El año en que fui a la escuela por primera vez, 1957, aún estaba en vigor la Ley Moyano o ley de Instrucción Pública de 1857, que cumplía, por tanto, 100 años, una marca tanto más sorprendente cuanto que ninguna de las leyes de educación que han venido detrás han durado siquiera una décima parte de ese plazo y más aún si se tiene en cuenta que esta Ley seguiría, aunque fuera parcialmente, en vigor hasta la publicación de la Ley General de Educación de Villar Palasí en 1970.
La mayor parte de mi vida de estudiante (1957/1977) transcurrió durante el régimen de Franco, que era una dictadura, en la que el dictador detentaba todos los poderes del Estado y ejercía un control férreo sobre cualquier actividad política o sindical que pudiera poner en cuestión los fundamentos de su régimen que, en consecuencia, nadie llegó a poner seriamente en apuros hasta su muerte.
Este hecho, que fuera una dictadura, condicionaba, de alguna manera, los contenidos educativos, más o menos, seguramente más, como ahora hacen algunas autonomías en nombre de la democracia.
No recuerdo muy bien lo que aprendí en el parvulario de Sor Guadalupe porque creo que cuando llegué allí ya me había enseñado mi madre a leer y además sólo estuve un año, para pasar después a los escolapios a cursar la primaria.
De aquellos años, creo que fueron cuatro, recuerdo a varios hermanos, curas y maestros laicos que se esforzaron por meter en nuestras cabezas todo el contenido de la enciclopedia Álvarez.
Aprendimos, ciertamente, cosas que ahora ni se les pasa por la cabeza enseñar y además nos las enseñaron de una forma organizada y sistemática que permite que hoy, 60 años después, aún recuerde los ríos de Europa, las preposiciones y los hijos de Jacob, conocimientos que, probablemente, entran dentro de lo que hoy se consideraría innecesario, pero de los que siempre me he sentido razonablemente orgulloso.
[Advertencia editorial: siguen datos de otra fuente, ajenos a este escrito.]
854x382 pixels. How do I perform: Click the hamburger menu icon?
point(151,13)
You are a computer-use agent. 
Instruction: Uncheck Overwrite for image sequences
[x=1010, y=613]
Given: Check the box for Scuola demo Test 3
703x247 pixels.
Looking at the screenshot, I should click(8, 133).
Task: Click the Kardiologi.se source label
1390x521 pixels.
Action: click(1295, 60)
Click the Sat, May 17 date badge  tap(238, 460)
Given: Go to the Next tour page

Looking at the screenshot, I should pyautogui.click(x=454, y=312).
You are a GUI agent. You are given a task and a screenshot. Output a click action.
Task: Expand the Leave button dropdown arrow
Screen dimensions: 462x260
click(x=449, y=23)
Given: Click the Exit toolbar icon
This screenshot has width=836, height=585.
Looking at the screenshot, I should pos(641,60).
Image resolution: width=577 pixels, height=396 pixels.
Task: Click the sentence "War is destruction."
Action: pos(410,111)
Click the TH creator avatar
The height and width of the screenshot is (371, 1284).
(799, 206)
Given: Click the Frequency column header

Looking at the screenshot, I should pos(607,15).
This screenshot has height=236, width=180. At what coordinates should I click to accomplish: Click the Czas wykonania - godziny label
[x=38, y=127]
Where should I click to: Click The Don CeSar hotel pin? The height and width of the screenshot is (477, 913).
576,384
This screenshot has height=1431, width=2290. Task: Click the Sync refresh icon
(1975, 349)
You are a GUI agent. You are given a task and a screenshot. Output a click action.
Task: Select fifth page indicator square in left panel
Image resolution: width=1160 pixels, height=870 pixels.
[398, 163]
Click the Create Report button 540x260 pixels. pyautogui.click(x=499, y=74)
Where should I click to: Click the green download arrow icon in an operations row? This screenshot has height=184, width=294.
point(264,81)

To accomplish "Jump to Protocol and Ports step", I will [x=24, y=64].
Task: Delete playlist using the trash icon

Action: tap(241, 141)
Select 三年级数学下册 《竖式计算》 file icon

Lo normal, pues, era que saliéramos de la enseñanza primaria con un nivel bastante razonable de conocimientos memorizados, cosa que ahora parece ser un problema, pero también con una capacidad de razonar que, esta sí, estaba condicionada por los maestros que nos habían tocado en suerte.
Don Jaime, el padre Pereda y algún otro cuyo nombre no recuerdo hicieron lo posible para que aprendiéramos también a pensar, a comprender lo que leíamos y a expresarnos de palabra y por escrito con un mínimo de coherencia.
El bachillerato, ya en el Instituto, era otra cosa. Cuando yo llegué allí lo que más me interesaba era la historia y la profesora que teníamos, Doña Ángela Pardo, la explicaba con notable brillantez, pero, supongo que, para no complicarse la vida, no se aventuró nunca mucho más allá de los sumerios y en el caso de España ni siquiera llegamos a los reyes Godos. Desde luego la historia moderna y contemporánea ni tocarlas.
Las Matemáticas fueron para mí, gracias a un buen profesor, Don José Vicente Guidotti, un descubrimiento bastante fortuito. Yo atendía en clase, estaba sentado en la primera fila y no podía hacer otra cosa, y procuraba hacer los ejercicios lo mejor posible, pero, un buen día me sacó a la pizarra y con el acento del que pide sin esperanza, me pidió que le demostrara un teorema de trigonometría, el de las tangentes, concretamente, y ante el asombro de toda la concurrencia, el suyo y el mío propio, empecé a escribir y llegué al final de la demostración.
El suceso elevó considerablemente mi autoestima, que nunca ha estado demasiado baja y mi interés, hasta entonces inexistente, por las matemáticas, interés que me duró ya todo el bachillerato y me llevó a estudiarlas en la Universidad, pero eso es otra historia.